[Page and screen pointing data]
Start

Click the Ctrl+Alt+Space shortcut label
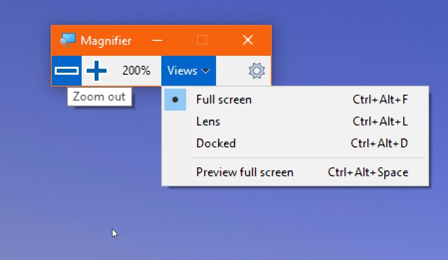The width and height of the screenshot is (448, 260). (368, 172)
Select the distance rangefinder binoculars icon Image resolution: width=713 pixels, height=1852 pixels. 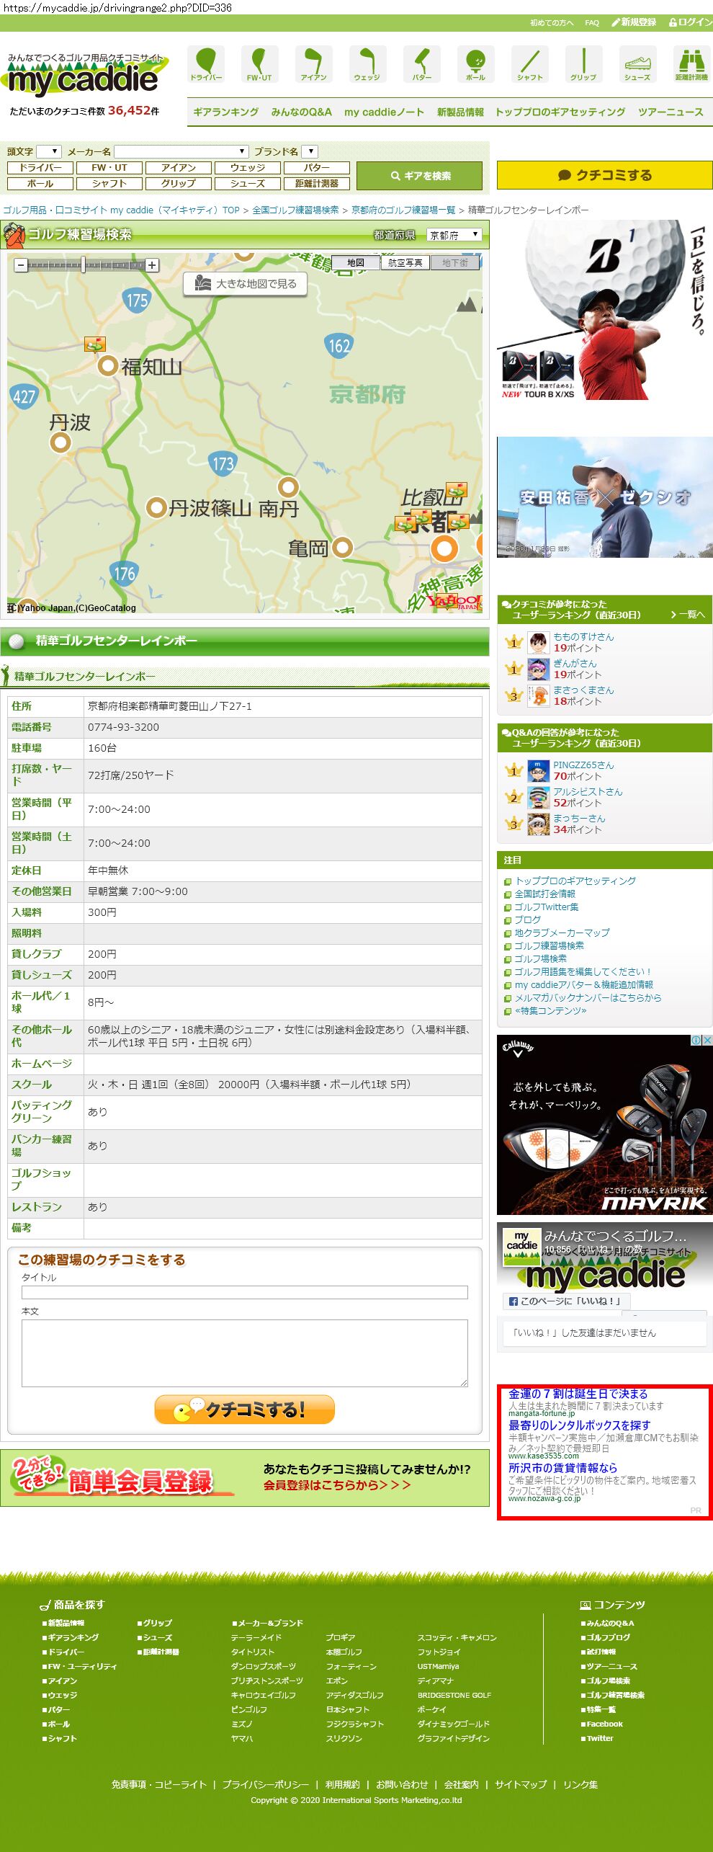point(691,63)
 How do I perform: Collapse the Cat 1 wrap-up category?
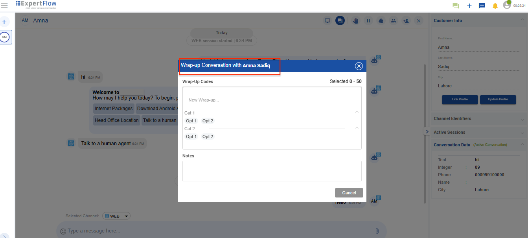[x=357, y=113]
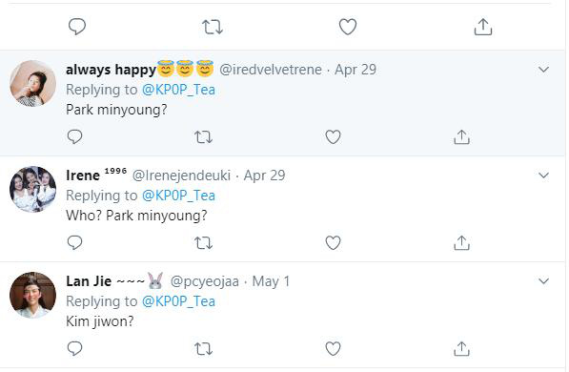Like the tweet by @iredvelvetrene

(333, 137)
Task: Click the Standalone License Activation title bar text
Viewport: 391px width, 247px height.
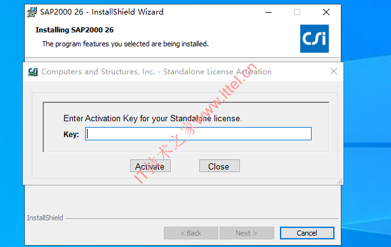Action: pos(156,72)
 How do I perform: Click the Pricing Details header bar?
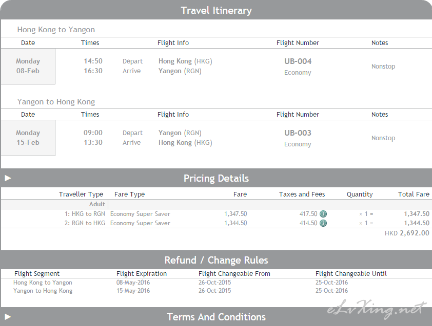[216, 178]
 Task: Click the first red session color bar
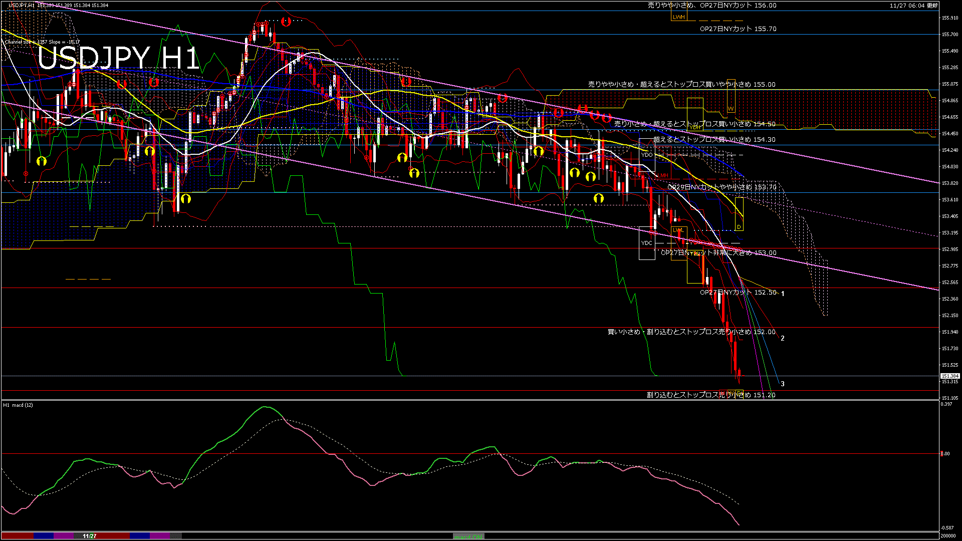pos(18,536)
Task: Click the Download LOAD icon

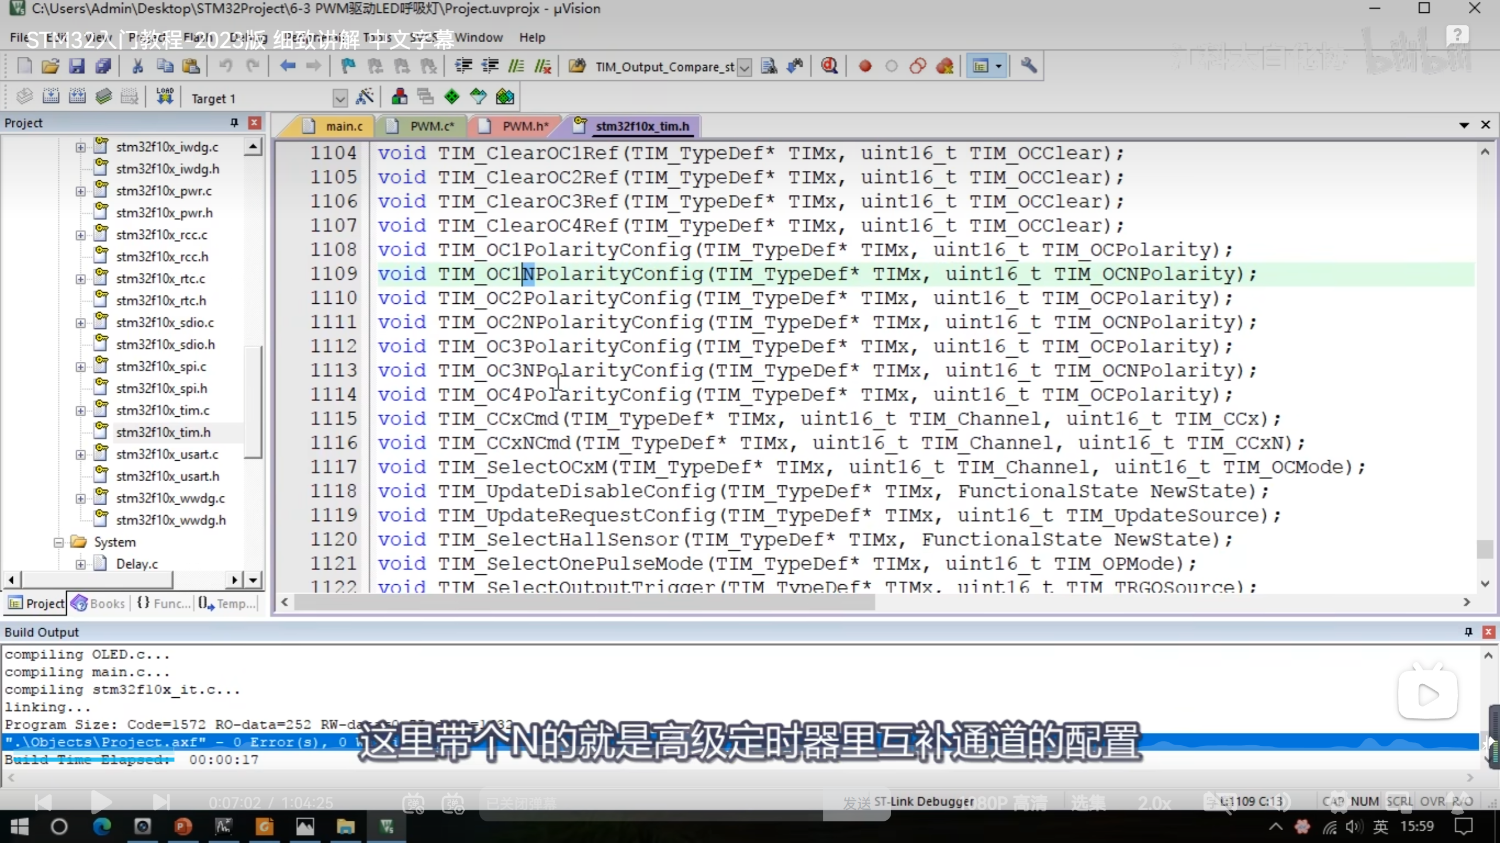Action: tap(165, 97)
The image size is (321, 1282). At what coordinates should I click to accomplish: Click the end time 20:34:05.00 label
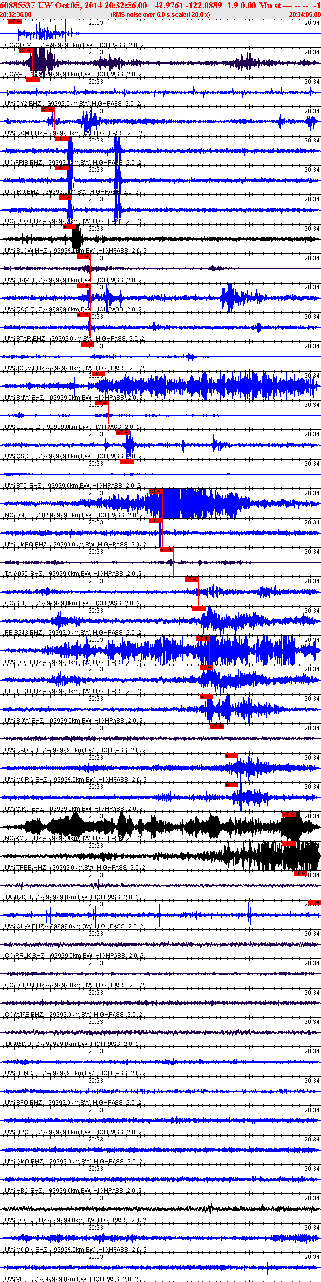[x=305, y=14]
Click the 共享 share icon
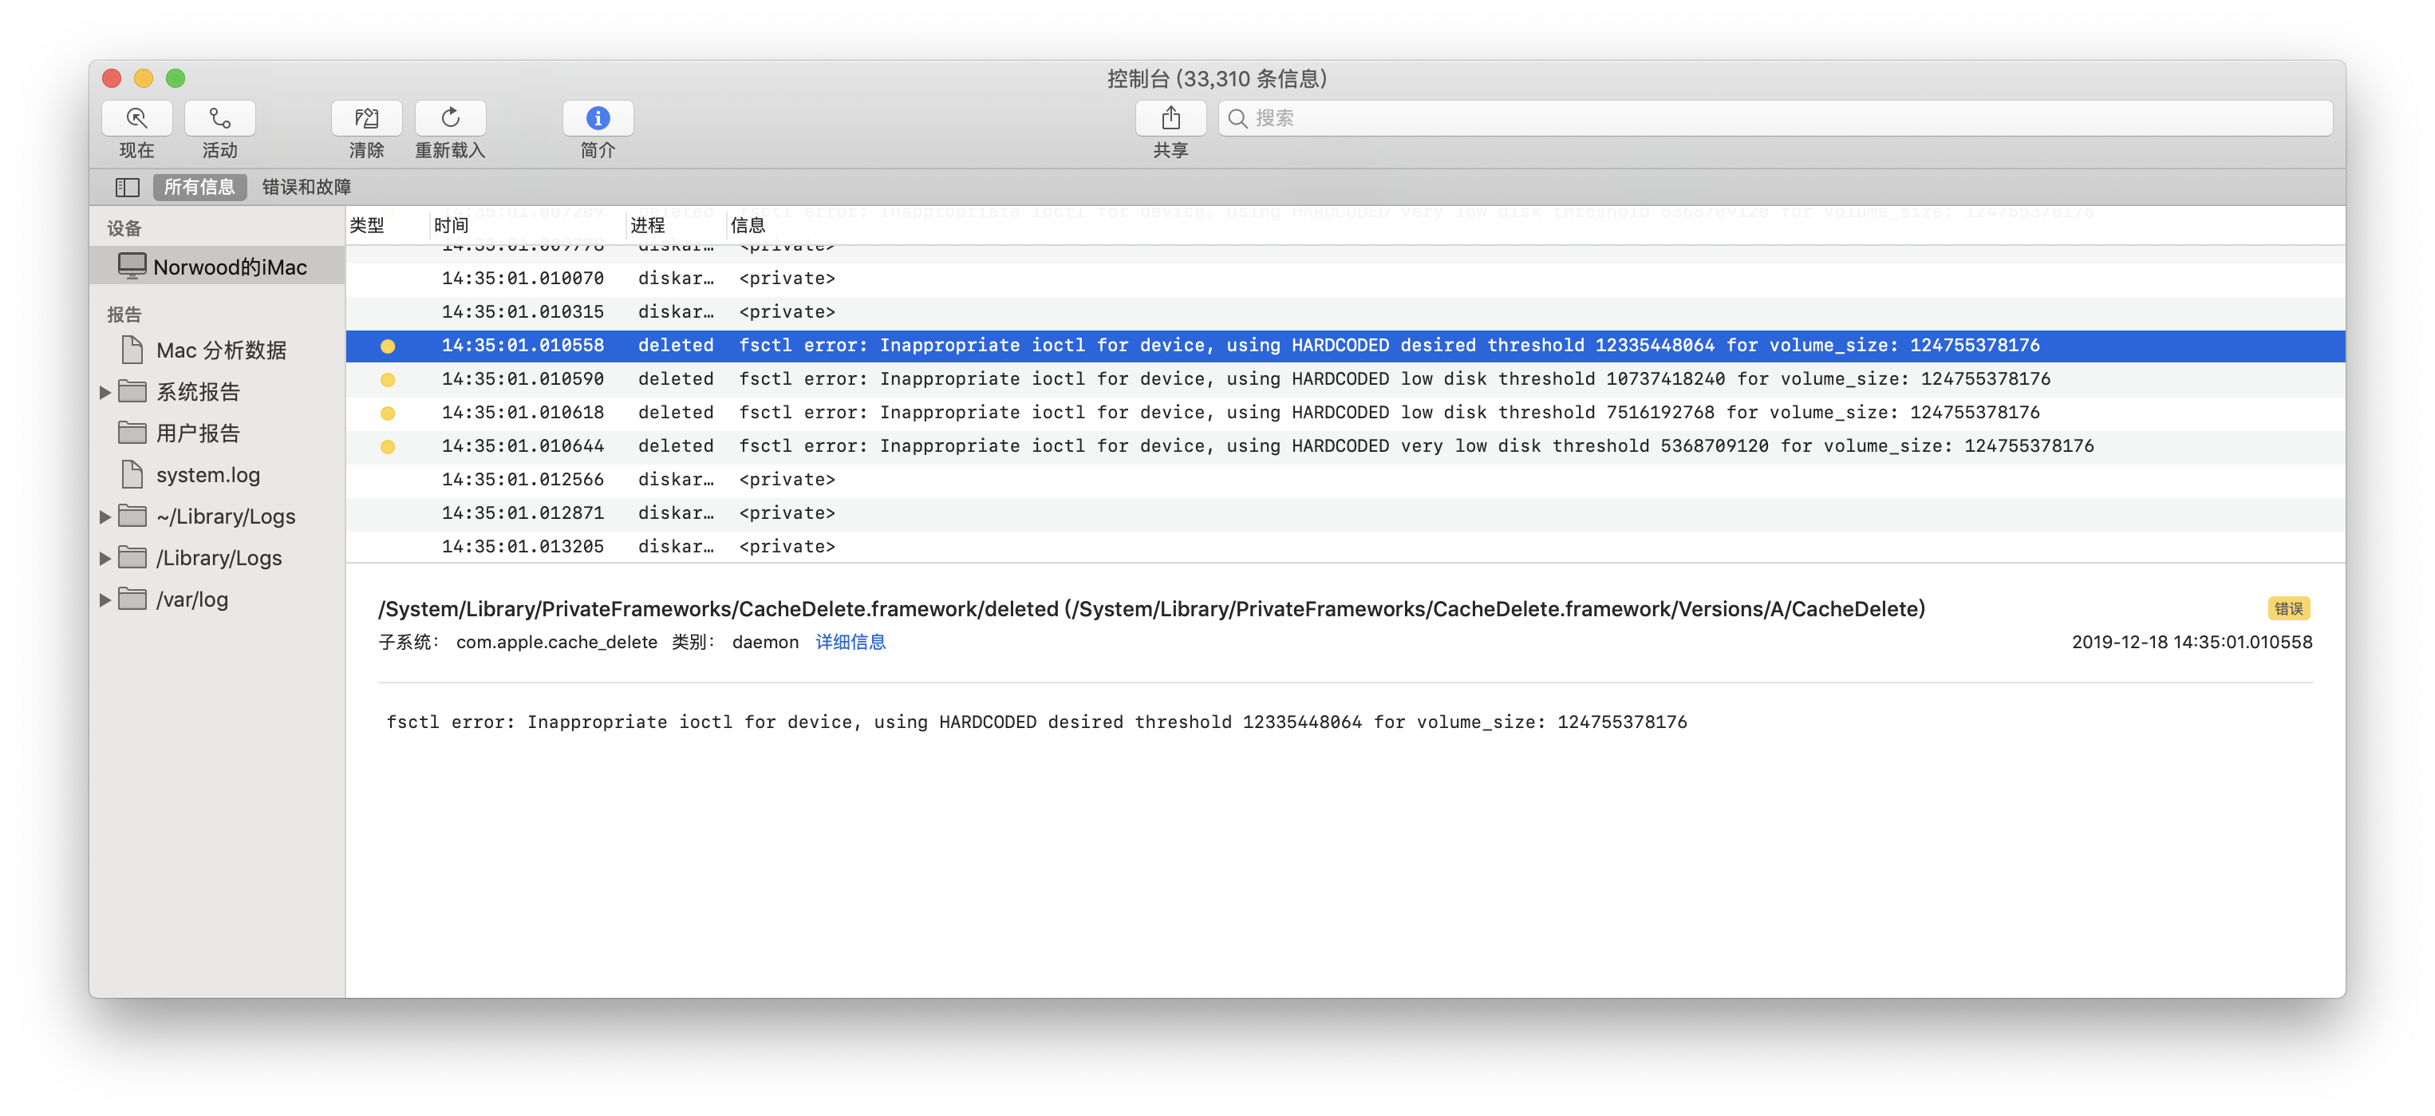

End

◆ What you will do: Extract every line of the entries above that contains the word "perform".

◆ Written answer:
 How do I perform: Collapse the Cat 1 wrap-up category?
 How do I perform: Click the Pricing Details header bar?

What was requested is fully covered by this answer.